EFE, Bombay (India)
El Ejército indio acabó ayer con el último reducto de terroristas y puso fin a casi tres días de crisis que, según los últimos datos oficiales, han dejado 183 muertos y centenares de heridos en Bombay, corazón financiero de India.
El Gobierno indio informó de que entre los muertos en la serie coordinada de ataques terroristas hay 22 extranjeros y 20 miembros de las fuerzas de seguridad, dos de ellos comandos de elite.
Sin embargo, las autoridades municipales de Bombay elevaron has 195 la cifra de víctimas mortales, entre ellas 23 extranjeros, aunque advirtió de que esta parte es provisional.

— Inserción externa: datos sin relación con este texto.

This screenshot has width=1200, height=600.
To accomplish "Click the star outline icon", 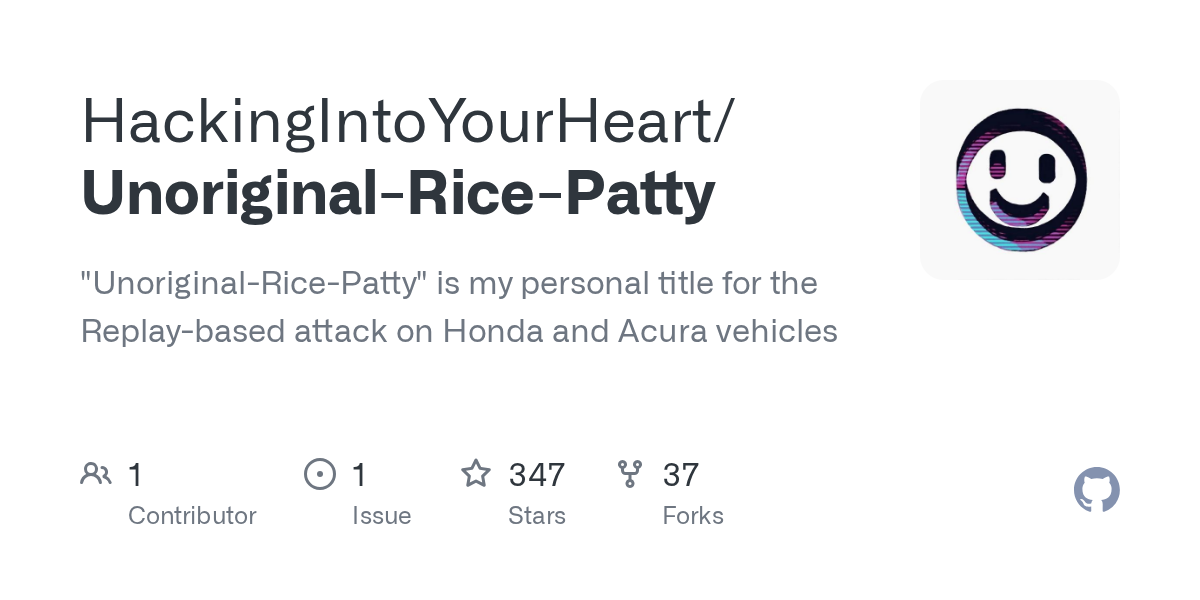I will point(475,474).
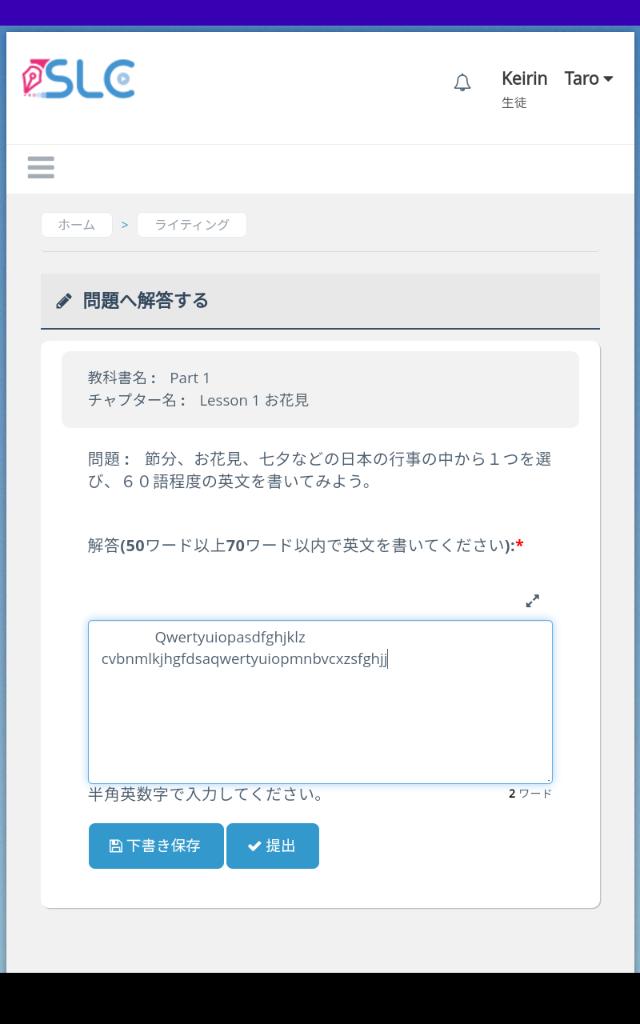The image size is (640, 1024).
Task: Click inside the answer text area
Action: click(321, 702)
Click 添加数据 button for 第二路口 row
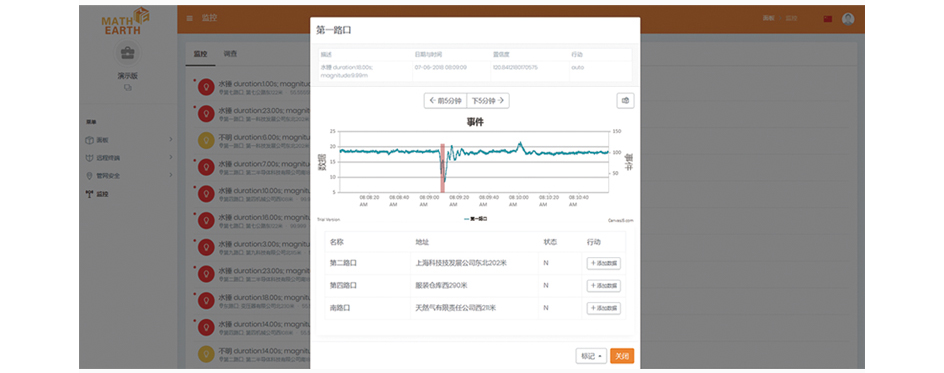 coord(604,263)
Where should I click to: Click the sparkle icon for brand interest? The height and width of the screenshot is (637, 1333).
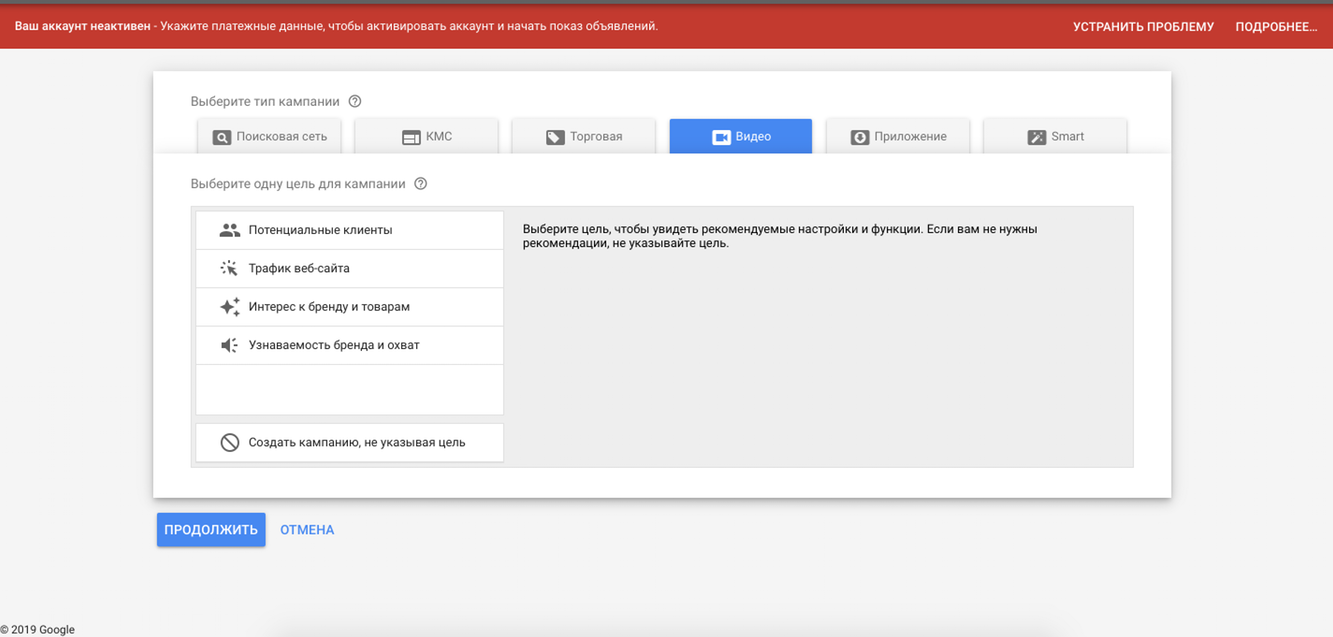(230, 307)
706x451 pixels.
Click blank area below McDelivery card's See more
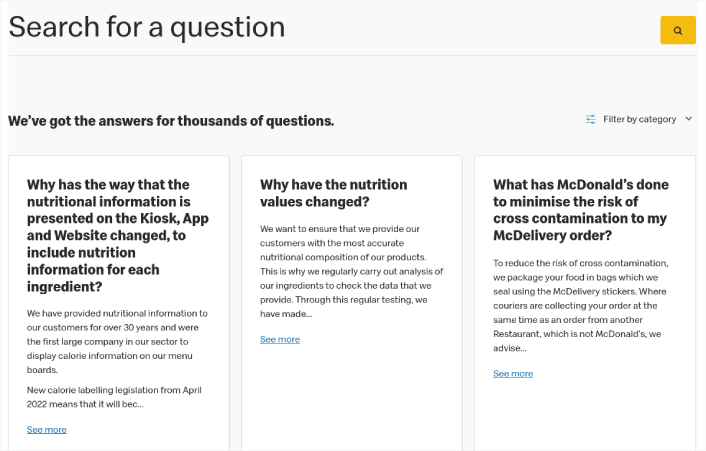tap(585, 414)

Los últimos disparos y explosiones tuvieron lugar ayer en el lujoso hotel Taj, frente al mar Arábigo y la emblemática Puerta de la India, donde los comandos de elite indios dieron muerte a tres terroristas, registraron las más de 300 habitaciones del complejo durante todo el día y detonaron armamento y granadas que habían sido encontrados en el interior del establecimiento hotelero.
No muy lejos del Taj se halla otro de los diez puntos atacados, el hotel Oberoi, de donde el viernes salieron con vida dos empresarios españoles, Álvaro Rengifo y Alejandro de la Joya, atrapados en sus habitaciones.
Aunque ambos hoteles presentan serios desperfectos (en especial el ala este del Taj, cuya reconstrucción costará unos 100 millones de dólares, según los expertos), el escenario más devastado es el centro religioso judío Nariman House, donde murieron al menos cinco personas, entre ellas un rabino y su esposa, que fueron tomados como rehenes.
"Era gente muy religiosa, muy buena gente, nunca han molestado a nadie", dijo en alusión al matrimonio judío asesinado un arquitecto que trabaja para el Ministerio indio de Defensa.